Third Big Firm Overbilling Scandal

Forget stock option backdating; the real emerging scandal is big law firm billing practices. In the past month, we’ve had public scrutiny of the billing practices at old-line white-shoe NY firm Wilkie Farr, DC/Boston powerhouse WilmerHale and now the latest–1200 attorney national firm Holland & Knight. What big brand is headed for the fall next?

The Holland & Knight story is terrifying for every big firm client. Stated baldly, allegedly a partner at the firm treated invoices as works of fiction, manufacturing new hours/entries to increase the bill. Allegedly, this added up to at least $100,000 of overbilling, but this could be massively understated. Allegedly, the partner-in-question justified the billing by saying that he himself had done work that wasn’t billed to the client, so the partner grossed up other people’s time to adjust the bill to the actual accrued amount. This is not only unpersuasive, it may still be actionable–I tested on this exact practice last Spring (see exam and sample answer).

All of this alleged misconduct was identified by a junior partner on the firm, who escalated the matter internally until he reached a brick wall. He then ratted out the firm to the disciplinary authorities under MRPC 8.3, with a predictable adverse consequence to himself. He is now gone from the firm, working at a lower-paying and less prestigious firm, and trying to defend his reputation. Meanwhile, it’s unclear if the disciplinary authorities are going to do anything about it. The firm settled with the insurance company that paid the bills; I have to assume that some money was rebated.

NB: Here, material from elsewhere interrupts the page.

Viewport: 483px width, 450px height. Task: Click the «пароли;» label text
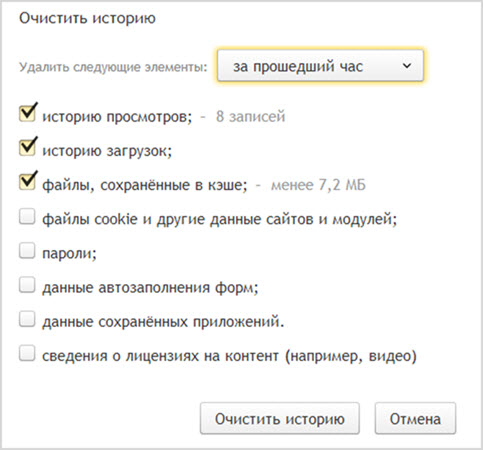tap(69, 254)
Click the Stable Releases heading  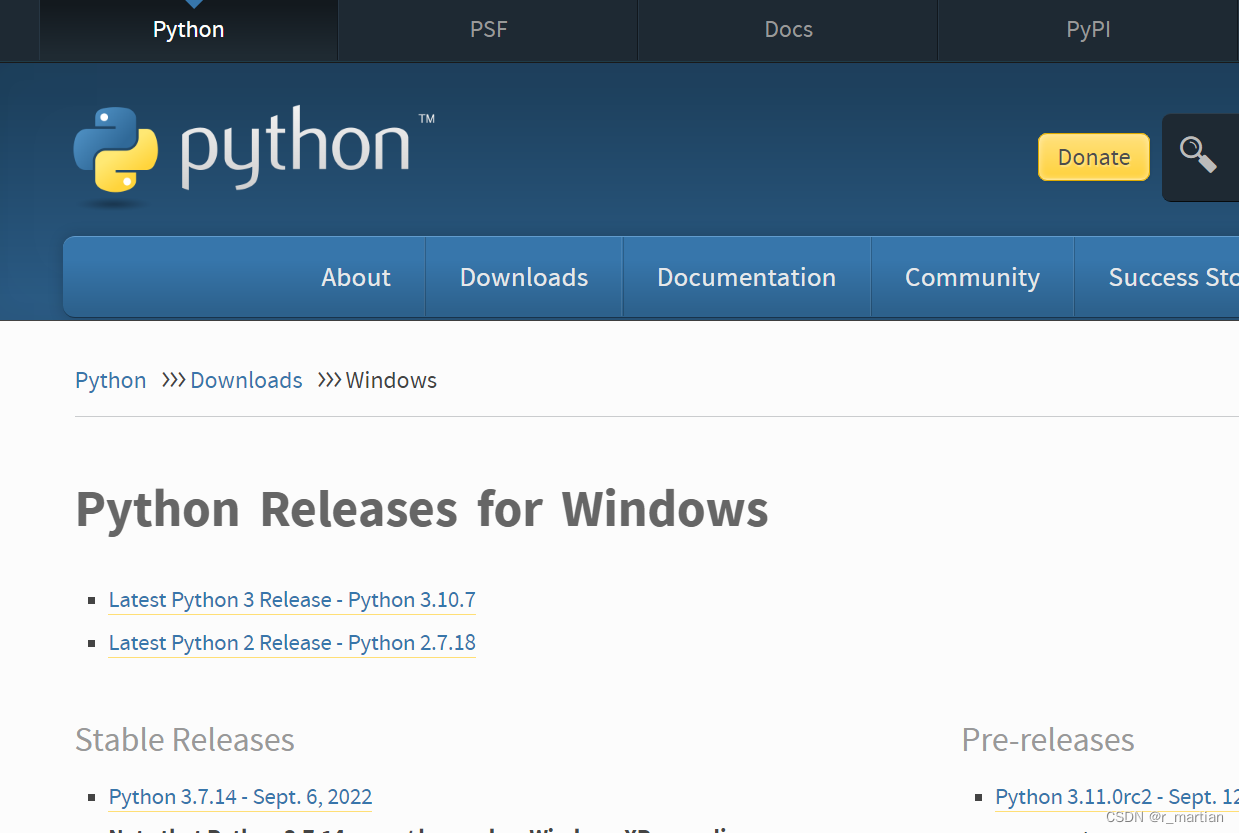coord(184,740)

Let’s be clear why the overbilling problem is so insidious:

* overbilling could be rampant among all lawyers. There are plenty of incentives to cheat (for associates, billable targets; for partners, compensation based on books of business)–recall the scandal when Clifford Chance associates hinted that they were pressured to overbill? As Patrick Schiltz argued so persuasively in 1998, the entire overbilling process becomes part of an attorney’s socialization to the industry. However, I disagree with those who think this is a big firm problem–in my class we cover some situations (In re Lawrence; In re Glasbrenner) where small firm lawyers have gotten their hand caught in the cookie jar too.

* Overbilling is the “perfect crime” (as quoted in the WSJ) because it’s hard to detect. Having said that, we shouldn’t ignore the client’s responsibility to police firms more carefully.

* There is no incentive for anyone at the law firm to whistleblow against the firm–it will come at significant personal cost, and meanwhile everyone benefits from riding the gravy train so long as they keep quiet. So it becomes a culture of silence, and the putative enforcement mechanism (self-policing) simply isn’t adequate to overcome this. Kudos to Matthew Farmer for his act of courage despite the adverse consequences.

The solution to overbilling is simple to state but hard to effectuate–get rid of hourly billing. FWIW, when I was GC at Epinions, I typically sought fixed-fee billing arrangements with my outside counsel. Some were receptive; others were not. When I do my side gigs now, I almost always do fixed-fee billing. Fixed-fee billing creates other problems, but it should eliminate many of these egregious overbilling situations.